Saved entries
# # # # #
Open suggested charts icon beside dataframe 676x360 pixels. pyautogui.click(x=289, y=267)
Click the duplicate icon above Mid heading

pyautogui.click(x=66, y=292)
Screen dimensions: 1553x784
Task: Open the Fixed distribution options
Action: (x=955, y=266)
# # # # #
### TASK REQUIREMENTS
Every piece of the data is to be set down again exactly.

### RESULT OF THE EXERCISE
Open suggested charts icon beside dataframe 676x360 pixels. pyautogui.click(x=289, y=267)
Click the duplicate icon above Mid heading

pyautogui.click(x=66, y=292)
Screen dimensions: 1553x784
Task: Open the Fixed distribution options
Action: (x=955, y=266)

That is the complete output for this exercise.